> [What you should do] Only the lines from the one holding "The image size" through the end of the material are to be repeated, exactly and without pictures.
+ + + + + + +
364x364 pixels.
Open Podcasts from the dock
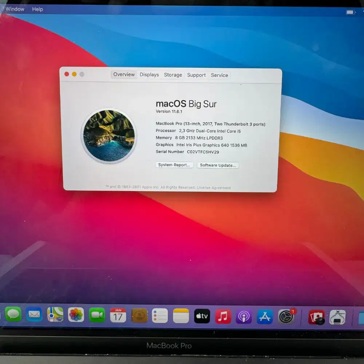244,315
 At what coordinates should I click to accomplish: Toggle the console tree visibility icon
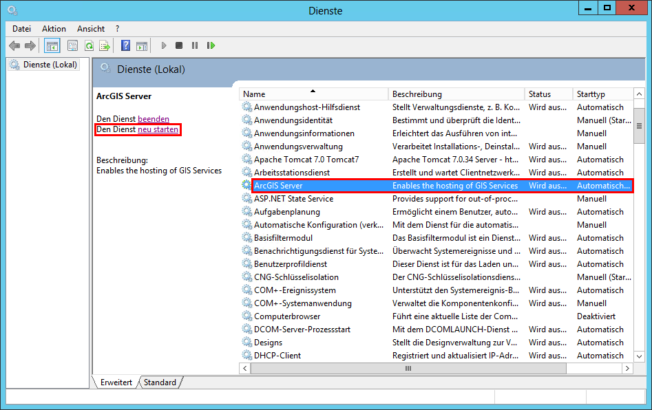coord(52,45)
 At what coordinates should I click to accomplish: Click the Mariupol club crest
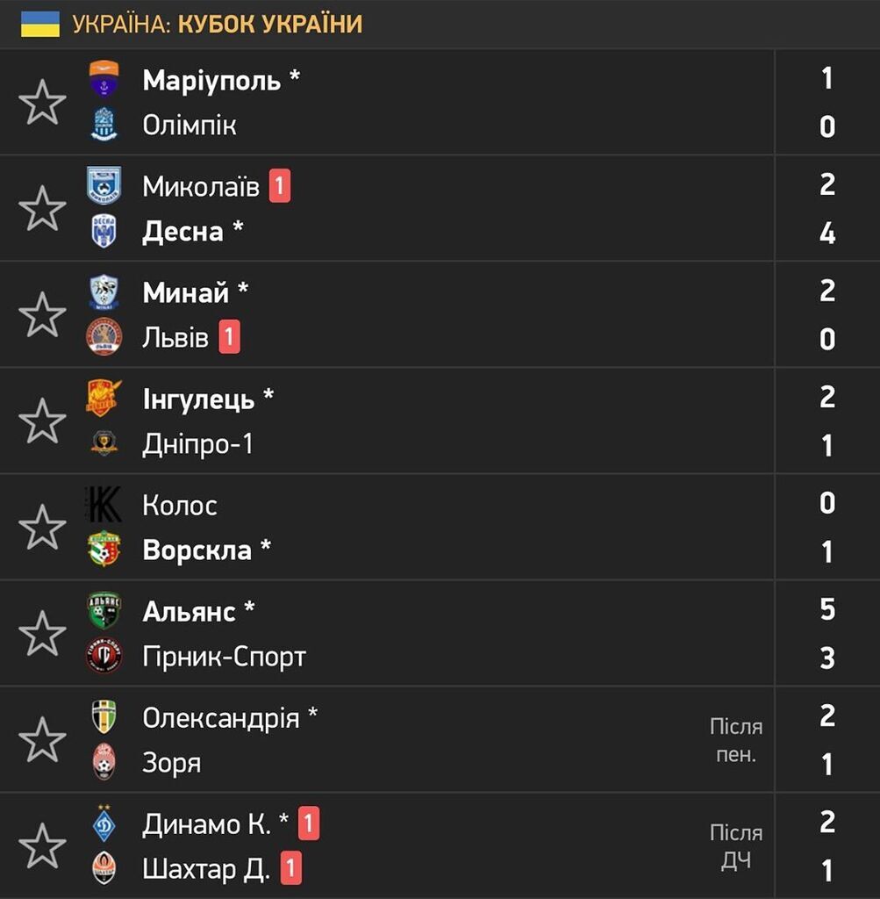104,78
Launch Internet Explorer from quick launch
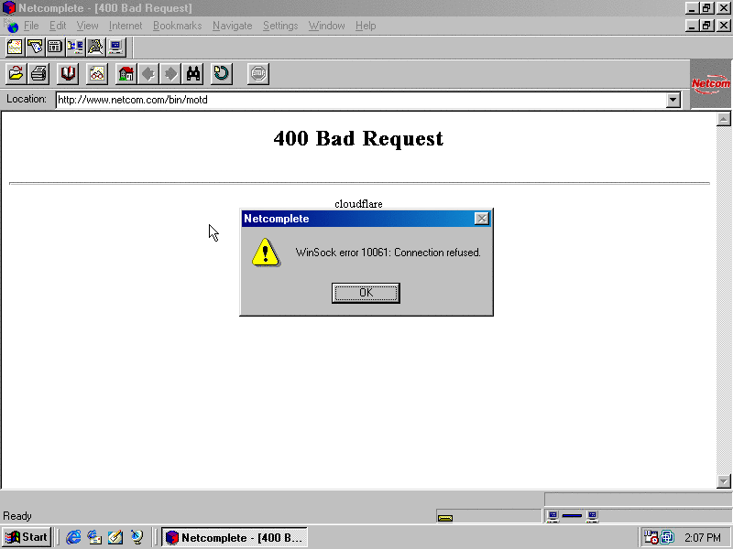This screenshot has height=549, width=733. tap(74, 537)
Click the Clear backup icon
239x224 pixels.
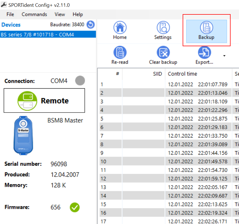163,52
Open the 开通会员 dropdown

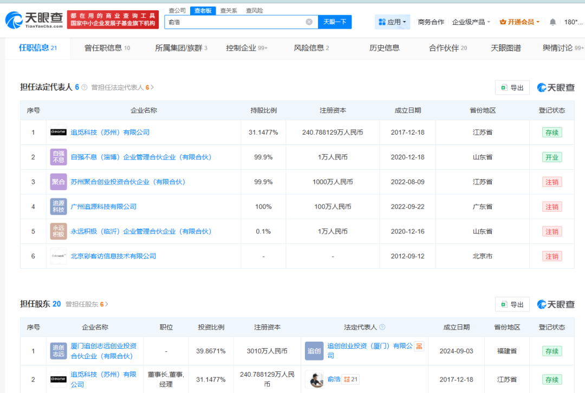click(519, 22)
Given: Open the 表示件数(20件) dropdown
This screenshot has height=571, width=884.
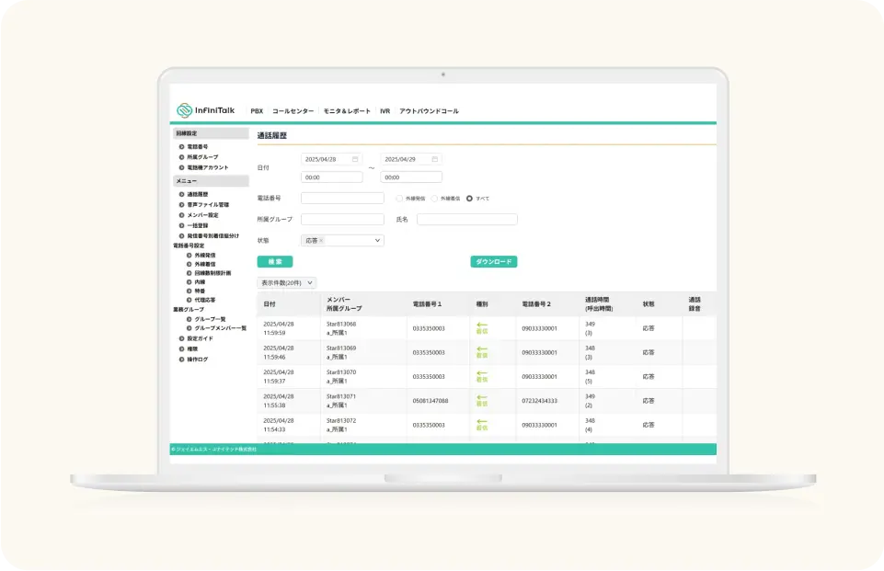Looking at the screenshot, I should click(286, 283).
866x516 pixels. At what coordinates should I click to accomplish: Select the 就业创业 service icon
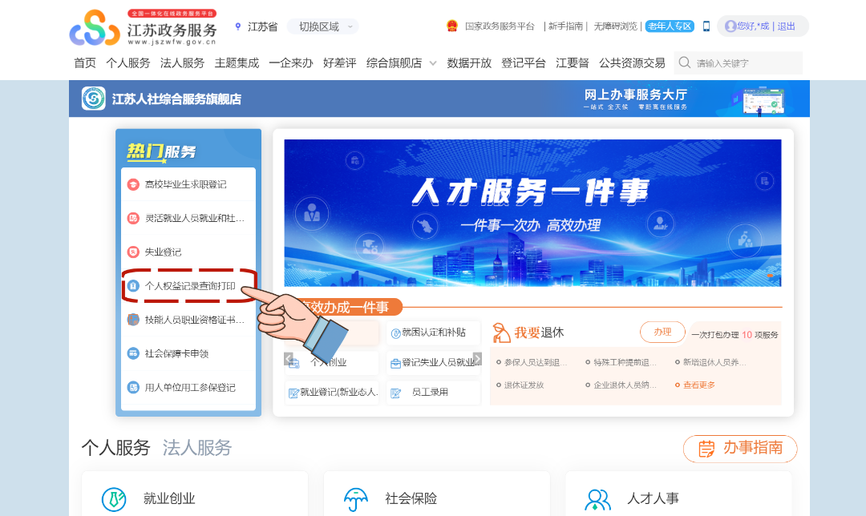[115, 498]
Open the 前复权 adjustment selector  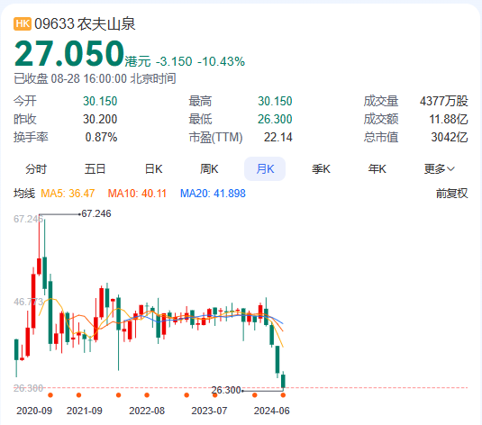[x=451, y=194]
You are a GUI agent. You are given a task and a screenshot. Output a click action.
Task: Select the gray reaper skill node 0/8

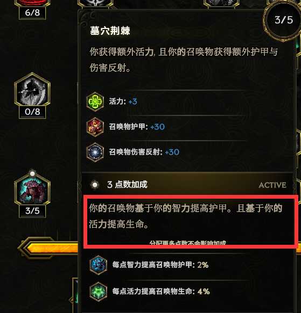(x=32, y=90)
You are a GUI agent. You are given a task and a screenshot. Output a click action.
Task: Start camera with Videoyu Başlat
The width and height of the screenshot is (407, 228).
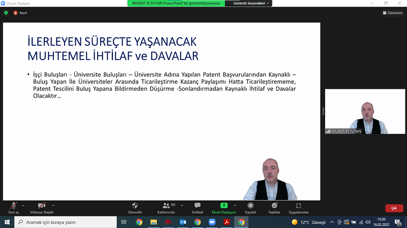[41, 206]
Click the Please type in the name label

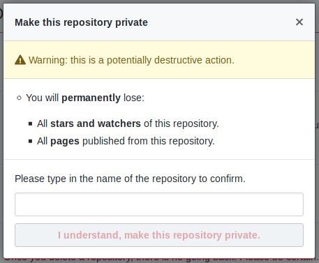(x=130, y=179)
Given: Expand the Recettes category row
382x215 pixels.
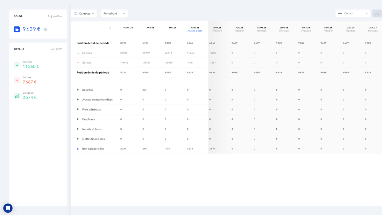Looking at the screenshot, I should pos(78,90).
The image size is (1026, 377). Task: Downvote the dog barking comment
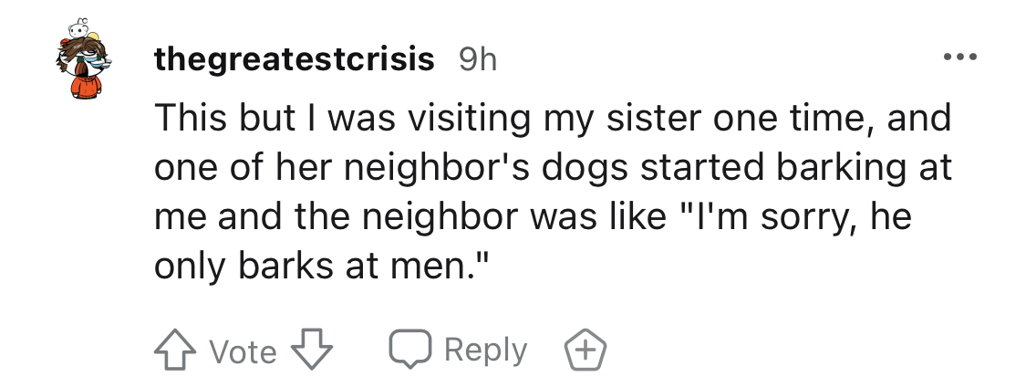(312, 350)
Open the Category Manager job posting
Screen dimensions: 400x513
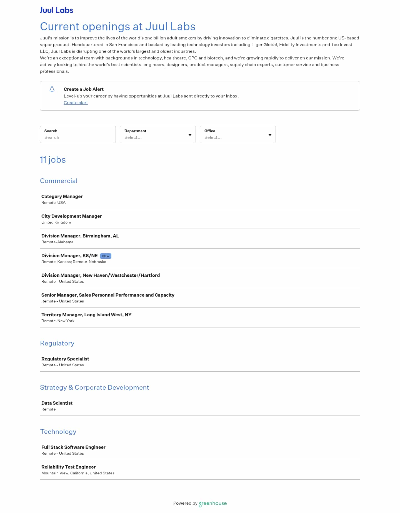62,196
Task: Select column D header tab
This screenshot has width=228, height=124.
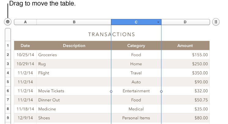Action: [x=185, y=22]
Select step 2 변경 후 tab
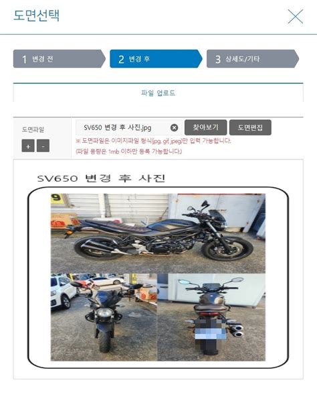317x401 pixels. point(156,59)
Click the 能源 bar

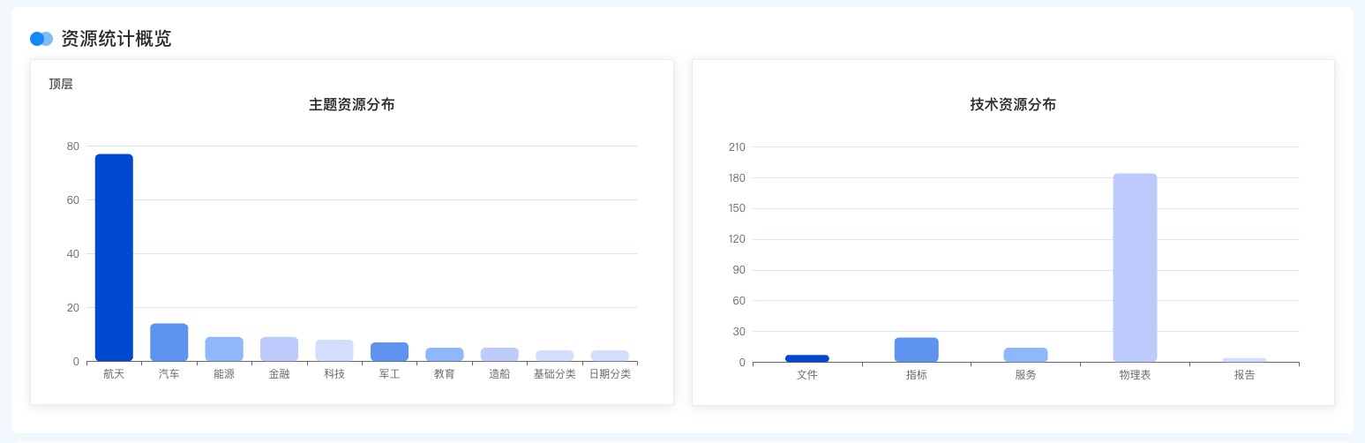(x=224, y=349)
+ + + + + + +
> [Task answer]
The image size is (1026, 377). Task: Downvote the dog barking comment
(312, 350)
Open the Category Manager job posting
Screen dimensions: 400x513
62,196
Task: Select column D header tab
This screenshot has width=228, height=124.
Action: [x=185, y=22]
Select step 2 변경 후 tab
317x401 pixels. point(156,59)
Click the 能源 bar

(x=224, y=349)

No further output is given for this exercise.